* Problem: Reproduce the records below without any changes, from the line containing "Click the 76090" through the line containing "Looking at the screenshot, I should pos(358,262).".

* Input for this task:
+ + + + + + +

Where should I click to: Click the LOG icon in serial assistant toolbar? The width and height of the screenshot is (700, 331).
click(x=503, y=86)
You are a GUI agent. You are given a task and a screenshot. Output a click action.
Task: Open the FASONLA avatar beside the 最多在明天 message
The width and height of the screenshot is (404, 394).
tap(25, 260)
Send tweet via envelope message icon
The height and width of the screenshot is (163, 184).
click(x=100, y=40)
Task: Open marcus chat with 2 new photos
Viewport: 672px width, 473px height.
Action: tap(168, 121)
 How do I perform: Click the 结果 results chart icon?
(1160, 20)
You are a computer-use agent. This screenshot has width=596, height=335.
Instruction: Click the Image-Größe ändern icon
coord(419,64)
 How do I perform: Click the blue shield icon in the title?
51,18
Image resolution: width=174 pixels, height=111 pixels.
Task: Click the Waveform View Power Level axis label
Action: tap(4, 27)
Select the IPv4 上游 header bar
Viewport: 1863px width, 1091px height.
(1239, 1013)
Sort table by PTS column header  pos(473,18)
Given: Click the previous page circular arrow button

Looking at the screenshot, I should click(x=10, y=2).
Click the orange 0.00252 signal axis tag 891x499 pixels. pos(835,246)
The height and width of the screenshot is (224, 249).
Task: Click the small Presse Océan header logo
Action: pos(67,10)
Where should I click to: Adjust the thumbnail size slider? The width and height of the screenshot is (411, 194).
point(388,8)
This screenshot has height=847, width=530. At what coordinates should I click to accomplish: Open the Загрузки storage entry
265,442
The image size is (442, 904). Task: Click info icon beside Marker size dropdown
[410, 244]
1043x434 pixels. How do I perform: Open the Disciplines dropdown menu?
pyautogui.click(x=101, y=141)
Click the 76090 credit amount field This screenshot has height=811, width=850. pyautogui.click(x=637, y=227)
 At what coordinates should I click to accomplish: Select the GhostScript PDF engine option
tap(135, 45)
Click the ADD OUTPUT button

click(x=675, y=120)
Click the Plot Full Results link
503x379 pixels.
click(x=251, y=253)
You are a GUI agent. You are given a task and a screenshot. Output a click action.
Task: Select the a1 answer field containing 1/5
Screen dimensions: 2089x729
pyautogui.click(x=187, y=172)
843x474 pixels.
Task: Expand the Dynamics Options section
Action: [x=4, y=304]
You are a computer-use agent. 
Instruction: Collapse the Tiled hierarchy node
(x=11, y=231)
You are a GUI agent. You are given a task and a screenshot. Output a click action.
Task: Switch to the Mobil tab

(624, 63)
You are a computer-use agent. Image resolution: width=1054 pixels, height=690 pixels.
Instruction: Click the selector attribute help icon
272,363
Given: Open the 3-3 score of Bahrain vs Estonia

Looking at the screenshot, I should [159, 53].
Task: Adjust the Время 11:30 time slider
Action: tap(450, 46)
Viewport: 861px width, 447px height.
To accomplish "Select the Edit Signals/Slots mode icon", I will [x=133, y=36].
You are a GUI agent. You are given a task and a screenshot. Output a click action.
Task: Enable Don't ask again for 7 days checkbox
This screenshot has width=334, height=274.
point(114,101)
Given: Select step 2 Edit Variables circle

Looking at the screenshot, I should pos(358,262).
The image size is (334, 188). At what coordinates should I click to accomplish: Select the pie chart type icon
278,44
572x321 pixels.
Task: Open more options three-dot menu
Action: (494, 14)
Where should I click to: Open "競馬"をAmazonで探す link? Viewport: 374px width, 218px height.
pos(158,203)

+ + + + + + +

* Final result:
Click the 76090 credit amount field This screenshot has height=811, width=850. pyautogui.click(x=637, y=227)
 At what coordinates should I click to accomplish: Select the GhostScript PDF engine option
tap(135, 45)
Click the ADD OUTPUT button

click(x=675, y=120)
Click the Plot Full Results link
503x379 pixels.
click(x=251, y=253)
You are a GUI agent. You are given a task and a screenshot. Output a click action.
Task: Select the a1 answer field containing 1/5
Screen dimensions: 2089x729
pyautogui.click(x=187, y=172)
843x474 pixels.
Task: Expand the Dynamics Options section
Action: [x=4, y=304]
You are a computer-use agent. 
Instruction: Collapse the Tiled hierarchy node
(x=11, y=231)
You are a GUI agent. You are given a task and a screenshot. Output a click action.
Task: Switch to the Mobil tab

(624, 63)
You are a computer-use agent. Image resolution: width=1054 pixels, height=690 pixels.
Instruction: Click the selector attribute help icon
272,363
Given: Open the 3-3 score of Bahrain vs Estonia

Looking at the screenshot, I should [159, 53].
Task: Adjust the Время 11:30 time slider
Action: tap(450, 46)
Viewport: 861px width, 447px height.
To accomplish "Select the Edit Signals/Slots mode icon", I will [x=133, y=36].
You are a GUI agent. You are given a task and a screenshot. Output a click action.
Task: Enable Don't ask again for 7 days checkbox
This screenshot has width=334, height=274.
point(114,101)
Given: Select step 2 Edit Variables circle

Looking at the screenshot, I should pos(358,262).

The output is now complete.